La première option est de ne rien toucher et de laisser tout comme c'est. La seconde est de modifier les règles du réseau pour que ces pièces ne puissent pas être dépensées ou qu'elles soient protégées de manière forcée. Mais c'est ici que commence le conflit avec les principes de décentralisation.
Le gel des pièces peut saper les fondements du réseau
Selon Lee, si la communauté décide d'intervenir et d'interdire le mouvement de ces pièces, cela signifiera un éloignement de la logique de base de Bitcoin. En effet, l'une des principales idées du réseau est justement que personne ne doit avoir la possibilité de décider manuellement du sort des fonds d'autrui.
D'un autre côté, si tout reste inchangé, avec l'apparition de puissantes machines quantiques, ces pièces peuvent devenir « sans propriétaire » et revenir à celui qui obtient en premier l'avantage technologique. Ce n'est plus simplement un risque technique. C'est un problème philosophique pour tout le réseau.
La discussion dans la communauté est déjà en cours
Le sujet de la protection quantique et des anciens portefeuilles se fait de plus en plus entendre ces derniers mois. Certains acteurs du marché estiment que la future modernisation du réseau pourrait nécessiter le gel d'une partie des anciens bitcoins, y compris les pièces de Satoshi.
D'autres, au contraire, s'opposent à toute intervention forcée. Leur argument est simple : le réseau ne doit pas réécrire les règles a posteriori, même s'il s'agit de protéger contre des risques futurs. C'est pourquoi la question reste ouverte. Il n'y a pas de consensus au sein de l'industrie.

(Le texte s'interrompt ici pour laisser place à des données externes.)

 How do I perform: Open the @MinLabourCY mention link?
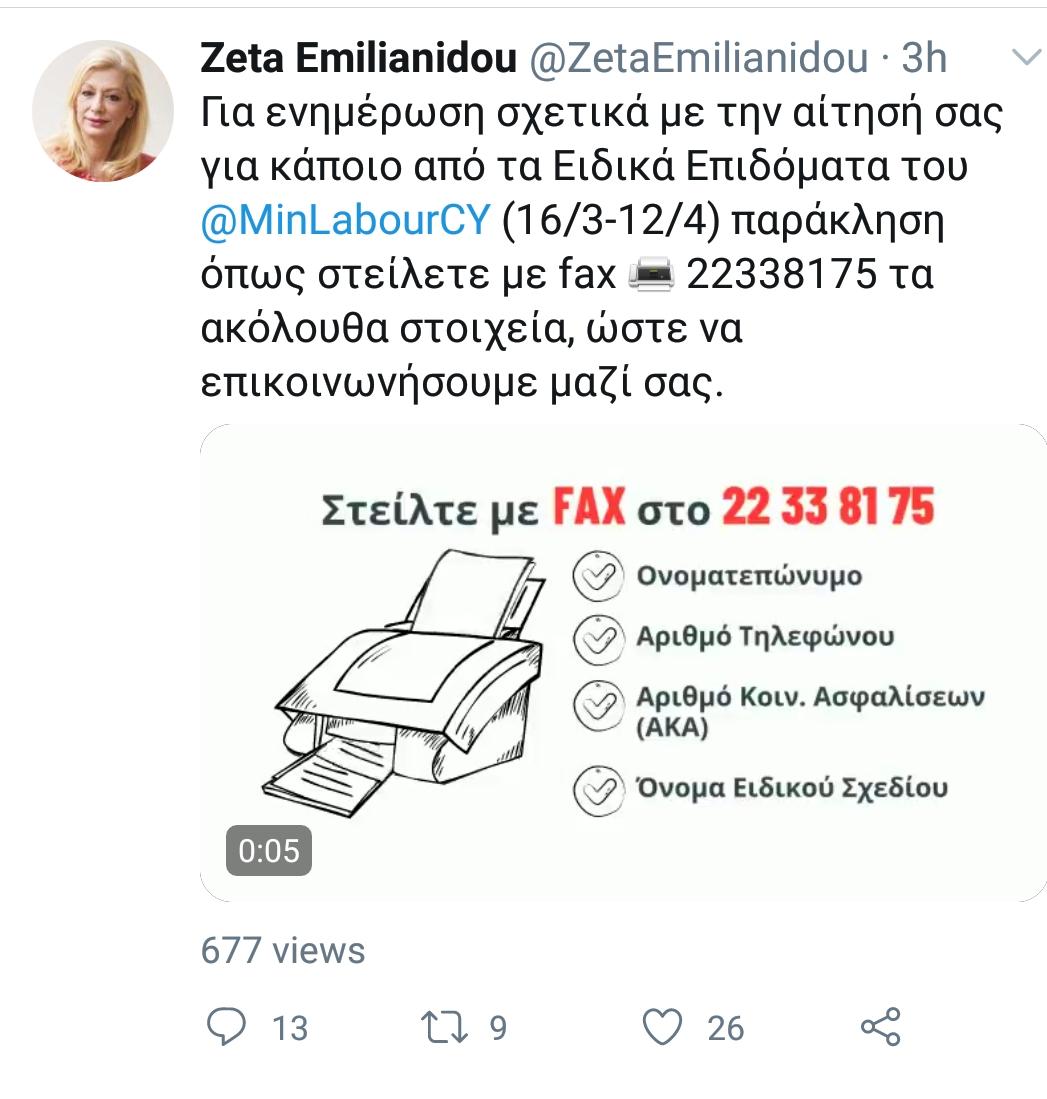[345, 220]
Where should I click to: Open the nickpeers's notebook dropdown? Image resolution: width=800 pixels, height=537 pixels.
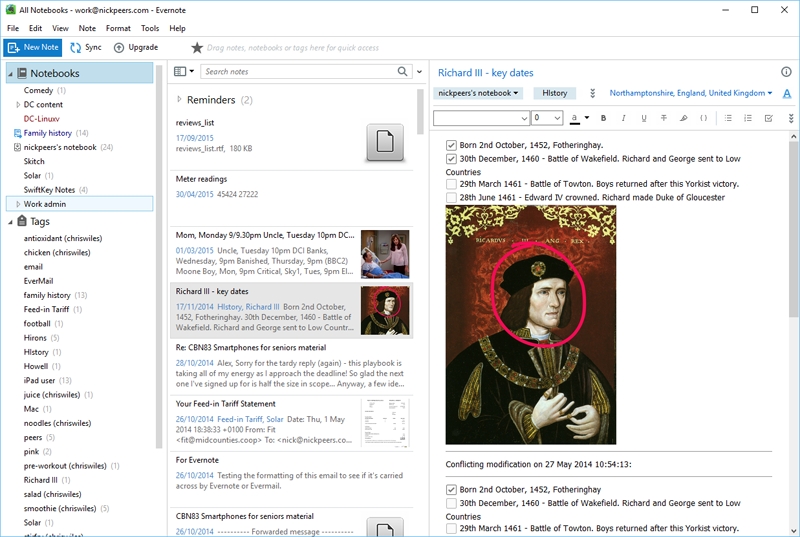click(x=478, y=93)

Technologiquement, la menace est encore loin
À l'heure actuelle, les ordinateurs quantiques sont encore trop faibles pour réellement pirater la cryptographie Bitcoin. Pour cela, il faudrait des machines d'un tout autre niveau que celles qui existent aujourd'hui.

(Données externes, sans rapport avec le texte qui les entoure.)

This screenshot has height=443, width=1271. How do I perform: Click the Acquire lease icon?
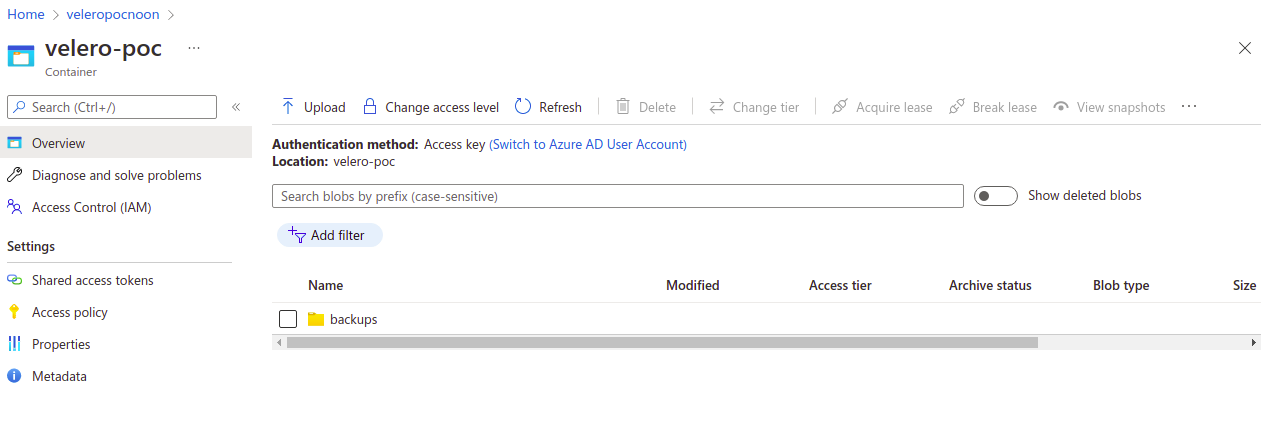(840, 107)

Différentes estimations montrent qu'il y a encore loin à aller. Mais il est remarquable que le marché a déjà commencé à prendre en compte ce risque, ne serait-ce qu'au niveau des attentes. Certains investisseurs institutionnels et stratèges mentionnent directement la menace quantique comme un des facteurs de prudence à l'égard du bitcoin.
Cela signifie que la discussion a commencé avant que la technologie elle-même ne devienne un véritable problème.
Litecoin peut avancer plus vite que Bitcoin
Charlie Lee estime que de petits réseaux peuvent tester de tels changements plus tôt. Selon lui, Litecoin, étant un réseau plus compact, peut essayer de nouvelles solutions plus rapidement et servir de terrain d'expérimentation.
La logique ici est claire. Si le mécanisme de protection montre d'abord qu'il fonctionne dans un réseau similaire en architecture, cela pourrait faciliter la discussion sur des étapes similaires déjà dans Bitcoin. Mais pour l'instant, c'est seulement une hypothèse. Le marché n'est pas encore arrivé à des solutions pratiques.
Et ensuite?
Les pièces de Satoshi n'ont pas bougé depuis plus de dix ans. Tant qu'elles restent intactes, la question semble théorique. Mais la discussion elle-même montre à quel point le prochain grand tournant pour Bitcoin peut devenir complexe.
Si un jour le réseau est réellement confronté à une menace quantique, la communauté devra choisir entre deux valeurs. D'une part, la protection des anciennes pièces. D'autre part, le maintien du principe selon lequel personne n'a le droit de changer les règles de possession des fonds d'autrui.